▶ _The exercise_
In the material, rewrite the stretch from the line containing "Task: Click the 新建目录 new directory button" through the end, substituting "Overview" for "Activities" and leaving everything else unchanged.

/---

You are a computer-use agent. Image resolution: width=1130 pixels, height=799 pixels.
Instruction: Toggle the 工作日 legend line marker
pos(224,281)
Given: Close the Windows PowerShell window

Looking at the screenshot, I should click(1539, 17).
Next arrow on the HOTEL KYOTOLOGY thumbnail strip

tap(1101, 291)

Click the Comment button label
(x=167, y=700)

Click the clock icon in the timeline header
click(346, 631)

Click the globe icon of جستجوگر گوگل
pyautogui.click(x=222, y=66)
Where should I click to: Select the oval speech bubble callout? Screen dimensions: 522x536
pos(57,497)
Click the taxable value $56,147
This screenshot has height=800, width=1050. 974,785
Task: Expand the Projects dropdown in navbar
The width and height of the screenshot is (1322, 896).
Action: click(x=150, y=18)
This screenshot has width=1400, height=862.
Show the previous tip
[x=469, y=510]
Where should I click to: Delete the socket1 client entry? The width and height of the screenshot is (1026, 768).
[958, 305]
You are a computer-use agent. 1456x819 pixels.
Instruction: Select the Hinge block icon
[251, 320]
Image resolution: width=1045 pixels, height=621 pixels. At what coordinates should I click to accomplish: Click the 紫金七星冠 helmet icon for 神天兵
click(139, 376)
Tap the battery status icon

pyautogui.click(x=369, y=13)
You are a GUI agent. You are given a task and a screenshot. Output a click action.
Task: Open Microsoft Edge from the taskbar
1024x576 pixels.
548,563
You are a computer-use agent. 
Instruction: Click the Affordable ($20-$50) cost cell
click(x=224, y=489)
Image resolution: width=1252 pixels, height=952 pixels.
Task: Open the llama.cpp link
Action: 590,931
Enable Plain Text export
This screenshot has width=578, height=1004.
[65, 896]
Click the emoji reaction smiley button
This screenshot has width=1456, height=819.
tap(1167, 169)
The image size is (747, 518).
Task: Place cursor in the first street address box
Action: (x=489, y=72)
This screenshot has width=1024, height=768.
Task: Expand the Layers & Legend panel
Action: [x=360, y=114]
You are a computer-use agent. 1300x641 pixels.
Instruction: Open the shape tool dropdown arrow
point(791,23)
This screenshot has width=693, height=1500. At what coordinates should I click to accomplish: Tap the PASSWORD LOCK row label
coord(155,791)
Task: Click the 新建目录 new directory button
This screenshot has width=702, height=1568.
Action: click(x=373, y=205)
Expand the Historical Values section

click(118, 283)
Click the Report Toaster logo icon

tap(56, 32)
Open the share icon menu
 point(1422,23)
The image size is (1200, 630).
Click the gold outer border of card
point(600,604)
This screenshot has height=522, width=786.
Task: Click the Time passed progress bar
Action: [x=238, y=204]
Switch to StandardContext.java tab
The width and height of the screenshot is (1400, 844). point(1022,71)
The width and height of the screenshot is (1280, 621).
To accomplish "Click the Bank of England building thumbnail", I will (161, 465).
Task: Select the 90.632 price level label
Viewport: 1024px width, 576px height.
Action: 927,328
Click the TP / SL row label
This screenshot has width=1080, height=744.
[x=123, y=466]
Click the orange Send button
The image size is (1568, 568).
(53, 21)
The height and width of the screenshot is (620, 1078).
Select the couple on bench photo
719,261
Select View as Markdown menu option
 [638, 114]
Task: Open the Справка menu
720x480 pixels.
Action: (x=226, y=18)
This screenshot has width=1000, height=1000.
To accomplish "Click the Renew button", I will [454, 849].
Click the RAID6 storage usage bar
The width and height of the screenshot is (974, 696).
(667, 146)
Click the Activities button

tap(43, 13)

\---

▶ _The output_
Task: Click the 新建目录 new directory button
This screenshot has width=702, height=1568.
Action: click(x=373, y=205)
Expand the Historical Values section

click(118, 283)
Click the Report Toaster logo icon

tap(56, 32)
Open the share icon menu
 point(1422,23)
The image size is (1200, 630).
Click the gold outer border of card
point(600,604)
This screenshot has height=522, width=786.
Task: Click the Time passed progress bar
Action: [x=238, y=204]
Switch to StandardContext.java tab
The width and height of the screenshot is (1400, 844). point(1022,71)
The width and height of the screenshot is (1280, 621).
To accomplish "Click the Bank of England building thumbnail", I will (161, 465).
Task: Select the 90.632 price level label
Viewport: 1024px width, 576px height.
Action: 927,328
Click the TP / SL row label
This screenshot has width=1080, height=744.
[x=123, y=466]
Click the orange Send button
The image size is (1568, 568).
(53, 21)
The height and width of the screenshot is (620, 1078).
Select the couple on bench photo
719,261
Select View as Markdown menu option
 [638, 114]
Task: Open the Справка menu
720x480 pixels.
Action: (x=226, y=18)
This screenshot has width=1000, height=1000.
To accomplish "Click the Renew button", I will [454, 849].
Click the RAID6 storage usage bar
The width and height of the screenshot is (974, 696).
(667, 146)
Click the Overview button

tap(43, 13)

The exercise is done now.